A cigar cutter is a device for cutting the end of the cigar wrapper where it goes in your mouth, so you can draw the smoke through it. If you get a cigar guillotine that accepts a finger or thumb in a hole at either end, with a hole for the cigar (roll of 120) in the middle that the blade cuts through, that's what the fellow on YouTube uses. Mark the film 46 mm from one edge, chosen so you keep the 6x4.5 number track (which will become the 4x4 track with a little extra spacing on the 127 -- the 6x6 track barely lines up with the 4x6 ruby window, as I recall), bring the blade of the cutter into the film backing with gentle pressure, and start rotating the film roll as you slowly increase pressure. You'll be able to feel when you reach the core.
Once cut, you'll go into a darkroom or dark bag to respool the wide strip onto a 127 spool (and then backward to another 127, so its oriented correctly); while in the dark, you can unwind the 16 mm strip, separate it from the backing, and put it into an old black plastic or metal film can for later use loading a 110, Minolta/Kiev 16, Yashica 16, or possible one or two other varieties of 16 mm film cassette (of a sort that doesn't need perfs).

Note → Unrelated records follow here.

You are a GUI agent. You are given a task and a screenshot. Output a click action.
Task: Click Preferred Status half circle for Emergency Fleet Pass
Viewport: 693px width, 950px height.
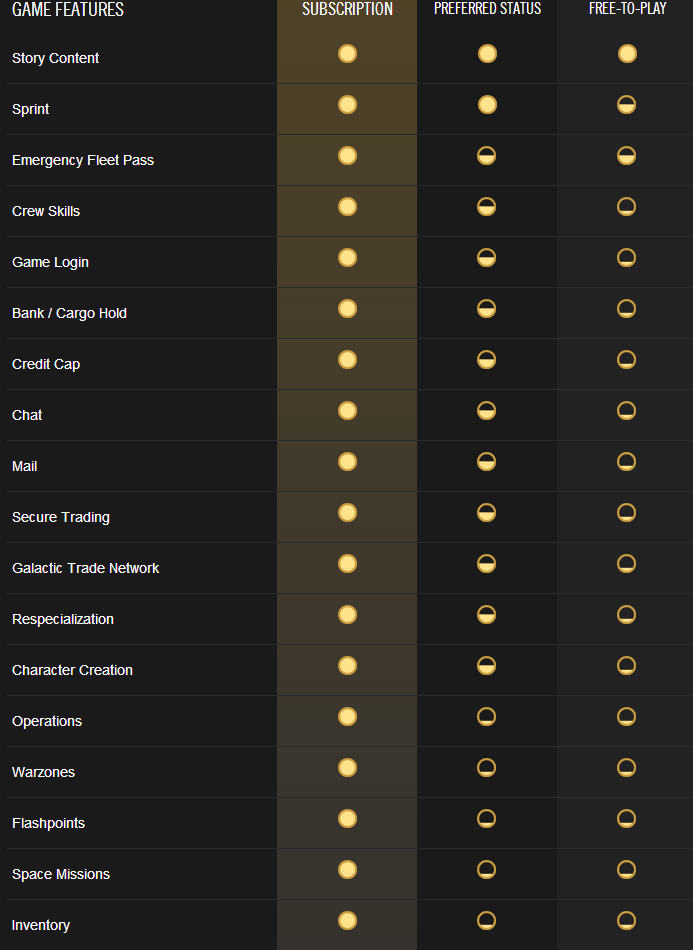pos(486,156)
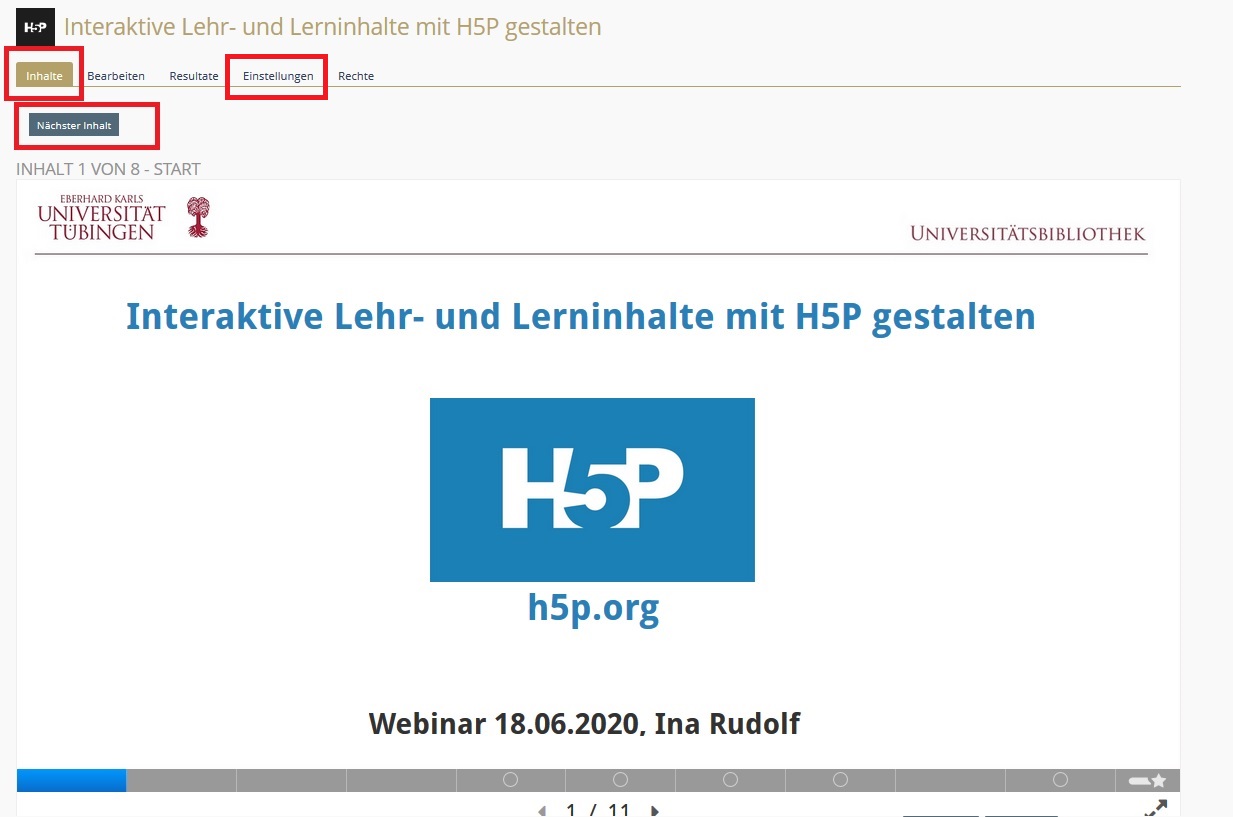1233x817 pixels.
Task: Enter fullscreen mode for the presentation
Action: [1155, 808]
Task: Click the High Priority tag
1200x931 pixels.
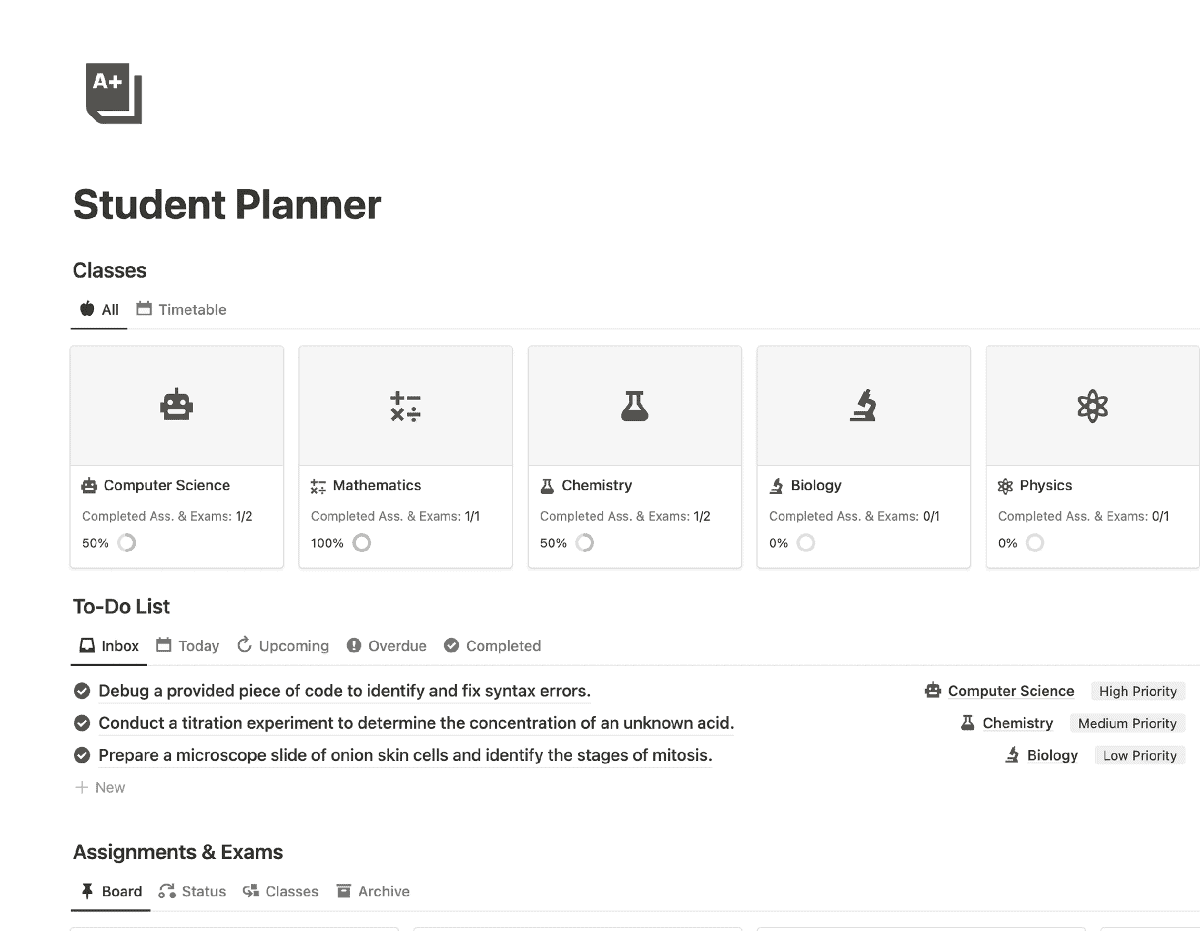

The Minolta 16 QT is arguably the best camera in that line -- it's got a larger frame (13x18) than the 16, 16 II, and MG (10x14). If the meter works, it can be operated on a 3V lithium coin battery with a conductive spacer; if not, you can set the exposure manually (with a little trickery, as I recall). It's got a good lens, and is the only one of the Minolta 16 family that can be focused (the MG had fixed focus with a slide-in close-up lens, but it was four feet, or hyperfocal). I like my Kiev 30 best -- it's the tiny form factor of the Minolta 16 II, but has a focusing lens and somewhat broader shutter speed range. No flash sync, though; you need a Kiev 303 for that (and give up some middle shutter speeds). None of these depend in any way on sprocket holes, so they work fine with unperforated film, or single-perf loaded with the perfs toward the cassette bridge (though the Kievs will run the image into the edge of the sprockets with single perf film).